Source extract —
= = =

Griz Nation Holds First Fall Commencement

More Than 150 Graduates Participate in Event


Categories: Alumni , Campus , Academic , History

Montana Attorney General Tim Fox speaks at UM's first-ever Fall Commencment
Montana Attorney General Tim Fox speaks at UM's first-ever Fall Commencment

By Cary Shimek

For the first time in its 125 year history, the University of Montana offered a Fall Commencement Ceremony for graduates who complete their degrees midyear. Nearly 800 students finished their degrees after fall semester, and 157 of those participated in the new event at a packed Dennison Theatre.

The featured speaker was Montana Attorney General Tim Fox, who holds three degrees from UM: geology (1981), law (1987) and a Master of Public Administration (2018).

Fox congratulated the new graduates for not taking 34 years to finish their degrees, which is how long it took him to earn his last one. And the final push wasn’t easy.

It happened like this: When meeting President Seth Bodnar for the first time, Fox admitted he had nearly completed his MPA decades ago and that it “was one of my great regrets to have started something and not finished it.”

Bodnar encouraged the working attorney general to finish up by taking courses online. Fox was connected with Sara Rinfret, the MPA program director, and was excited to get started. Then a month later, he was diagnosed with colon cancer.

He called Rinfret to let her know he couldn’t enroll and that his goal had receded again.

“She basically told me that I could do this, that I should stay on course and that she and my university would support me along the way,” Fox says. “And thank you Dr. Rinfret for your encouragement and solid support. And I know what our faculty does, they do it from the heart. They have done it for all three of my degrees.”

He completed much of the research for his thesis after cancer surgery, but then came chemotherapy, and horribly sickness put him in the hospital for a week. He had done lot of reading and writing for his degree while hooked up to IVs and between chemo sessions, but again he was ready to quit. He called Rinfret again.

“Two things were very clear after our conversation,” Fox says. “First, Dr. Rinfret genuinely cared about me. And second, quitting was not an option.

“You know, Albert Einstein once said, ‘In the middle of difficulty lies opportunity.’ But sometimes it takes an encourager to help see that opportunity. So this summer after 34 years, I finished my MPA, defended my thesis and received my diploma. And the most encouraging news is that the doctors now tell me there is no sign of cancer.”

Encouragement was a major theme of Fox’s speech. He says he tries to engage in acts of encouragement each day, and he invited the graduates and their families to make it their mission to make others feel better about themselves, inspire others, persevere and recognize good work, dedication and accomplishments.

Fox is a Republican, and he was joined on stage by Jon Tester, a Democrat and Montana’s senior U.S. senator. Tester presented his top 10 life lessons learned as a farmer. When he reached No. 1, he held up his left hand with its missing fingers and deadpanned, “Never mess around with power equipment.”

Both politicians mentioned how well they have worked together, and Bodnar praised them for that: “It makes me feel incredibly grateful that we have leaders who exemplify through their actions the importance in engaging in an exchange of ideas – not necessarily always agreeing – but always treating each other with respect and dignity and working for the betterment for all Montanans.

“And I want to thank both of these individuals for being here today and for your example to all of us.”

= = =

Information shown —
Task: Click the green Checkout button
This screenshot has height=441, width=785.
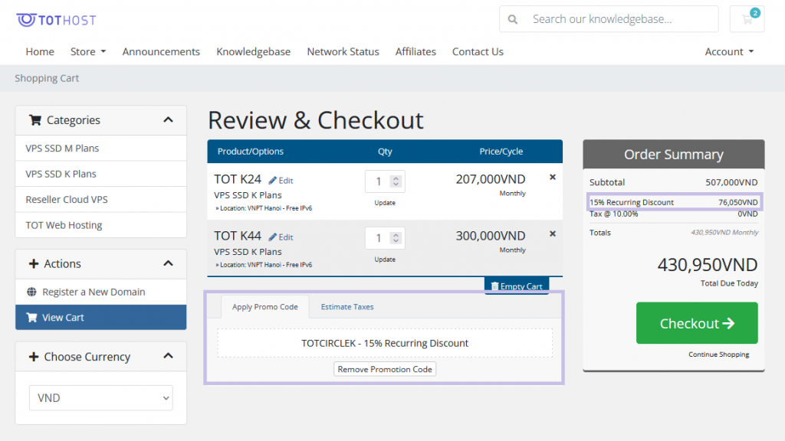Action: [696, 323]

= = =

What you will do —
(1) Can you update the fall commencement article's passage starting at "By Cary Shimek" and ending at "push wasn’t easy.", with "packed" replaced by "crowded"?
(2) Answer these from the fall commencement article:
(a) How many of the midyear graduates took part in the new ceremony?
(b) Who directed the MPA program?
(c) Which party does Jon Tester belong to?

Solved tasks —
(1)
By Cary Shimek

For the first time in its 125 year history, the University of Montana offered a Fall Commencement Ceremony for graduates who complete their degrees midyear. Nearly 800 students finished their degrees after fall semester, and 157 of those participated in the new event at a crowded Dennison Theatre.

The featured speaker was Montana Attorney General Tim Fox, who holds three degrees from UM: geology (1981), law (1987) and a Master of Public Administration (2018).

Fox congratulated the new graduates for not taking 34 years to finish their degrees, which is how long it took him to earn his last one. And the final push wasn’t easy.

(2)
(a) 157
(b) Sara Rinfret
(c) Democratic (he is a Democrat)